Le constat est terrible : c'est dans le rugby professionnel que le taux d'alcoolisme est le plus élevé, parmi tous les métiers du pays – avec plusieurs All Blacks complètement accros, raconte le Herald, citant l'étude choc d'un cabinet de ressources humaines. Les sélectionneurs mettent en place un code de conduite et instillent l'idée que l'alcool ne doit plus être perçu comme une récompense après un match gagné. Des tests urinaires sont mis en place quarante-huit heures avant chaque match pour déterminer qui est le plus apte à jouer – et au passage identifier qui a bu le verre de trop.
Dix ans plus tard, la réussite est totale.
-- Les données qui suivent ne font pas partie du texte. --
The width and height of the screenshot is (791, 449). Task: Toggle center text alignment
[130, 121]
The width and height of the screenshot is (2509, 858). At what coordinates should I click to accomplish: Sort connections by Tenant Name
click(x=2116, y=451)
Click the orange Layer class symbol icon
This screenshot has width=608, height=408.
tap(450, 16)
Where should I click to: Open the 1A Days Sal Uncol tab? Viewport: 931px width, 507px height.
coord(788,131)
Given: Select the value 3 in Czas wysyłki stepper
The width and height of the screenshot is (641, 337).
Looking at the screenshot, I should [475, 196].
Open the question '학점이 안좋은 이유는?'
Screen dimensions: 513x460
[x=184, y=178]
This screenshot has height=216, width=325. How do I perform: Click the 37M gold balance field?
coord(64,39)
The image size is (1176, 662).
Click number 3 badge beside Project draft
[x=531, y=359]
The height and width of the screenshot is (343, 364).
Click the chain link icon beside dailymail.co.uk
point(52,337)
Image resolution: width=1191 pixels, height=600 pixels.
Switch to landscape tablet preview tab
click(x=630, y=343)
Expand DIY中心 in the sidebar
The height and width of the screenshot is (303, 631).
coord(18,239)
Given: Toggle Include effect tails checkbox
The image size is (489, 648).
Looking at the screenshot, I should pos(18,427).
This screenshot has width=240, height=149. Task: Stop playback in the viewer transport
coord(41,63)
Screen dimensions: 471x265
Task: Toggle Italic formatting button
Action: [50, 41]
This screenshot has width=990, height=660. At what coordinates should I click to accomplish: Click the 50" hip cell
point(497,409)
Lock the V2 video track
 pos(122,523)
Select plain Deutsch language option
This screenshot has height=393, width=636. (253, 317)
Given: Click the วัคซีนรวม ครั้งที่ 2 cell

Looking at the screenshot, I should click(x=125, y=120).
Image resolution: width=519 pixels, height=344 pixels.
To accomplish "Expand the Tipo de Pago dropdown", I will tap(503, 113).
La plupart des jeunes joueurs ne boivent pas. Ceux qui dérapent, comme Zac Guildford, qui a agressé une personne ou s'est battu nu dans un bar en état d'ivresse, ont quitté l'équipe. "Demandez à Brad Thorn [légendaire deuxième ligne néo-zélandais, champion du monde 2011] pourquoi sa carrière a duré si longtemps, souligne Wayne Pivac. Il vous répondra que c'est parce qu'il a arrêté de boire. Il a gagné deux ans de carrière."